DIRECTOR: Sabiha Sumar
SPRING, SUMMER, FALL, WINTER...AND SPRING (2003)

South Korea/Germany
Transcendental, humorous, occasionally grim and above all wise film about the journey of life. An elderly monk teaches his young pupil some hard lessons in this intriguing reflection on the cyclic nature of life.
DIRECTOR: Kim Ki-Duk
TEHRAN 7:00 A.M. (2003)

Iran/Germany
24 hours in Tehran. A traffic cop is interested in an actress, two old sourpusses terrorise the drug control lab, not everything a taxi driver says is the truth and a building worker seems to be in love. By the maker of Journey of the Grey Men.
DIRECTOR: Amir Shahab Razavian
TURNING GATE (2002)

South Korea
Subdued modern love story filled with intrigues about the unemployed actor Kyung-Soo, who falls for Sun-Young, a woman who is already spoken for. Funny with mocking compassion. By the maker of The Day a Pig Fell into the Well.
DIRECTOR: Hong Sang-Soo
UNIFORM (2003)

China/Japan
New realism from the exciting new generation of Chinese 'underground' film makers: a young guy starts posing in a policeman's jacket to impress a girl and raise his income.
DIRECTOR: Diao Yinan
VIBRATOR (2003)

Japan
Love at first sight between a writer and a trucker leads to a voyage of (self) discovery.

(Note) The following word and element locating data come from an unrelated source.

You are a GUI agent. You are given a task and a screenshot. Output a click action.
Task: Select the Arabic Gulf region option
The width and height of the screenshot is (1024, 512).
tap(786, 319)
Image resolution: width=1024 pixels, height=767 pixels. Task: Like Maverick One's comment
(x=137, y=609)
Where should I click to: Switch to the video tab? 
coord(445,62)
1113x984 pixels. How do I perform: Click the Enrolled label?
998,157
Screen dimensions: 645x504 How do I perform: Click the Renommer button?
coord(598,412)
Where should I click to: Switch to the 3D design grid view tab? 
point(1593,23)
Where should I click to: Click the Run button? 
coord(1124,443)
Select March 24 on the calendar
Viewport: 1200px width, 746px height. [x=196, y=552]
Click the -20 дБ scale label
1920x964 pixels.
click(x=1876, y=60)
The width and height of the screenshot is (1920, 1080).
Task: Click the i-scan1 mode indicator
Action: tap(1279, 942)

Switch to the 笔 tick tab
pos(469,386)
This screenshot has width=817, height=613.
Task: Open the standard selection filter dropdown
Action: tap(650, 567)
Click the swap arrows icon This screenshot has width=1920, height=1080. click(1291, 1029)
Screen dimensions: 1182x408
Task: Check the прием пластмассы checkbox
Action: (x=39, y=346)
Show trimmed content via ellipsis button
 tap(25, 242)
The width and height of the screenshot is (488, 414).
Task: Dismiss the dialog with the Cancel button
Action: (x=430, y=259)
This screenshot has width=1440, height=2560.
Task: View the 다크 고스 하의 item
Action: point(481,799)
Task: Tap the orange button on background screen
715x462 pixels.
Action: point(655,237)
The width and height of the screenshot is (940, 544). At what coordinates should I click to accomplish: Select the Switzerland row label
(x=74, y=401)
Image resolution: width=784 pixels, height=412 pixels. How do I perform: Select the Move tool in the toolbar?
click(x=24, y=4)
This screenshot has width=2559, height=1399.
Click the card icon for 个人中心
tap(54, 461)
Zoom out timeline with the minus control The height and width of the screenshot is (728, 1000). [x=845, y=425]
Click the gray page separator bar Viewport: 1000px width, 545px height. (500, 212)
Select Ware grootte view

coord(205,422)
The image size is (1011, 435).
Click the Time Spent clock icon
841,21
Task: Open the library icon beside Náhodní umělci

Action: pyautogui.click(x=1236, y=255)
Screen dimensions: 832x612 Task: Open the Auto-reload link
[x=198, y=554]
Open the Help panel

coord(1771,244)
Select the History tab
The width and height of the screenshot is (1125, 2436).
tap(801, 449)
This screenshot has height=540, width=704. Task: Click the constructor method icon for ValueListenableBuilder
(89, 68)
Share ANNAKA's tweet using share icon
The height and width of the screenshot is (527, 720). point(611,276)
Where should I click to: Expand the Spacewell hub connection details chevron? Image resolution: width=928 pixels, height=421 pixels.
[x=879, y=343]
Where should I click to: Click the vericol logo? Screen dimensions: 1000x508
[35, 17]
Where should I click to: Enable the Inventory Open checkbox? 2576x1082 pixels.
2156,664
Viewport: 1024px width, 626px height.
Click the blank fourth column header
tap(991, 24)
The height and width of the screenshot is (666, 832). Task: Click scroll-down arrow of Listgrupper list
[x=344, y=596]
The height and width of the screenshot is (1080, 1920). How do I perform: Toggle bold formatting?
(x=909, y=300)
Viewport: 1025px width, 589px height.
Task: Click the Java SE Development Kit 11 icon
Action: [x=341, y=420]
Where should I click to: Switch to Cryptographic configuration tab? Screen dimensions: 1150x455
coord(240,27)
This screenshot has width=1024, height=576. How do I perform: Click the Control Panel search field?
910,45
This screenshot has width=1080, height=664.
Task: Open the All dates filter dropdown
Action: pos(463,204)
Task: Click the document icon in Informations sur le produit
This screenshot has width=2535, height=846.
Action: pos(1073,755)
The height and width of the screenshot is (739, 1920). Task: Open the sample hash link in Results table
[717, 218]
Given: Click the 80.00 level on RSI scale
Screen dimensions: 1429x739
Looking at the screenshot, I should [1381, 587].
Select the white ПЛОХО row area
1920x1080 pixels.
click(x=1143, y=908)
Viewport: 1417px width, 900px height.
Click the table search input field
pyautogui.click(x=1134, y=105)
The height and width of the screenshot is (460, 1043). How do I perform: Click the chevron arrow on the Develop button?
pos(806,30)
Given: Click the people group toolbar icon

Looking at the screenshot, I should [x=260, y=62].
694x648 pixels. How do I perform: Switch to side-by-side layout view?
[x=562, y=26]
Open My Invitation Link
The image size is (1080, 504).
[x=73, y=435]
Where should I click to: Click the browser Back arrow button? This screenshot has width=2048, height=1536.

Hiroki, an expert in erotic fantasies, makes a modestly dreamy, powerful love drama about female desires.
DIRECTOR: Hiroki Ryuichi
VIRUMAANDI (2004)

India
This exciting saga has been made in the best traditions of the Indian popular 'formula' films, spiced with dance and song sequences, action and romance. The extraordinary film personality Kamal Haasan scripted, produced and directed the film, wrote the lyrics, choreographed some dances and sung his songs himself.
DIRECTOR: Kamal Haasan
ZATOICHI (2003)

Japan
Takeshi Kitano plays the famous Blind Swordsman and hits the entertainment high spot without losing any of his creative élan. Witty, with brilliantly choreographed fights and a finale that will have you dancing out of the cinema.
DIRECTOR: Kitano Takeshi
ZEBRAMAN (2004)

Japan
Rotterdam favourite and the dauntingly inventive and prolific king of the Japanese genre pic takes his work in a new direction with this story of a geekish husband who dreams of being a superhero.